Facilitators of teaching while on a direct care service
  • Most important factor for success is an appropriate census: The cap on a direct care service needs to match the ability of the learner on service. Earlier learners require a lower cap.
  • Dedicated teachers matter: Having excellent teachers for these services or having passionate faculty self-select matters, they are excited about teaching and don't mind an occasional longer day.
  • Learners love the one-on-one mentorship: These services are often a favorite for medical students as they get to do more, get more direct observation and feedback, and get all of the teaching adjusted to their level.
  • Use existing structures for support: Being able to send the learners to traditional didactics (i.e., noon conference) gives the hospitalist some solo time to get work done. Services like admitting/swing can help offload task switching for the hospitalist.
"The medical students really enjoy having that direct connection with an attending, in fact, a couple of medical students didn't realize hospital medicine was a career and said: 'Wow, I like this!

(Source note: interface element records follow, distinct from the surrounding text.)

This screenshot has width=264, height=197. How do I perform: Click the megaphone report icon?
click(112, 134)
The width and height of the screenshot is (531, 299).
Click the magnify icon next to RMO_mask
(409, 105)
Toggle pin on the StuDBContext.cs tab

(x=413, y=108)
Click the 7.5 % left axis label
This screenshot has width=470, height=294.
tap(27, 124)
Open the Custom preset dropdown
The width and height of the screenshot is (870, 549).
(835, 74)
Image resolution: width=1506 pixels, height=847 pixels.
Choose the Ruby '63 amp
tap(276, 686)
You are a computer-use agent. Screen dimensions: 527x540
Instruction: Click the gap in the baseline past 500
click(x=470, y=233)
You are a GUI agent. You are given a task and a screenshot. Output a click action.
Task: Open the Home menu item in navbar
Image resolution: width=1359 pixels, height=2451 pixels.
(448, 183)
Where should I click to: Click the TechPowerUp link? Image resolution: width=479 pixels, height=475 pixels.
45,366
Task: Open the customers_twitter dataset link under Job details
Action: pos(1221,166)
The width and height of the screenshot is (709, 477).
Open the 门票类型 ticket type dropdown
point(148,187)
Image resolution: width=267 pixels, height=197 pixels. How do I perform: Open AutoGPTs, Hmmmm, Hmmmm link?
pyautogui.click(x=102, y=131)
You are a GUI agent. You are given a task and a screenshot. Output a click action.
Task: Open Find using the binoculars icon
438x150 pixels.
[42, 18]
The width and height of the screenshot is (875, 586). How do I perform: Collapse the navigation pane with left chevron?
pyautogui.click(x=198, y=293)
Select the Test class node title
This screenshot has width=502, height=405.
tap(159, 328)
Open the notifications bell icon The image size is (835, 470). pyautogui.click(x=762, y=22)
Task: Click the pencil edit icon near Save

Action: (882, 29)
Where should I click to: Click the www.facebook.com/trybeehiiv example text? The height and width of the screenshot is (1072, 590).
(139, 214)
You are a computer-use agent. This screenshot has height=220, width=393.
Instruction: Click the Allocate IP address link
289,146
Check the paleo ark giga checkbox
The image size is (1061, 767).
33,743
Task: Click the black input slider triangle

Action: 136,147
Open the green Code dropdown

I want to look into doing this.'"
Ideal direct care service
  • Create a workable census: Census must be adjusted to the level of leaner, financially "it can't be RVU based, it has to live outside the productivity model."
  • Faculty development on didactics: Teach faculty that teaching around the point of care (i.e., feedback on a med rec or a code status discussion) instead of extended lectures may be appropriate for this service.
  • Be mindful of expectations and scheduling: Ensure there are clearly defined roles and responsibilities for each level of learner, stagger the starting day for hospitalists and learners.
  • Consider a different rounding format:  
  • Discovery rounds: See patients together in the morning-gives opportunities for attending to observe learner doing history & physical.
  • Attending transcribes in the room: Attending writes notes in the room while student does history/physical.
  • Rounding time: Rounding time is not limited by residency program constraints, can be more flexible, do orders as you go, teach the med student at the bedside.
"The most important thing is that the workload of the hospitalist is adjusted for the level of the learners so that you can give them the time and teaching that they need."
How learners have been incorporated onto direct care teaching services
Key Takeaways
  1. Clinical workloads matter — they impact the ability to teach. 
  2. Learner types matter — some learners facilitate the clinical work while others may make that more challenging.
  3. Synergize teaching with the setting — sometimes this may be on the job training in the clinical realm or taking advantage of naturally existing educational offerings (i.e., noon conferences).
Our next meeting will be on May 10, 2024.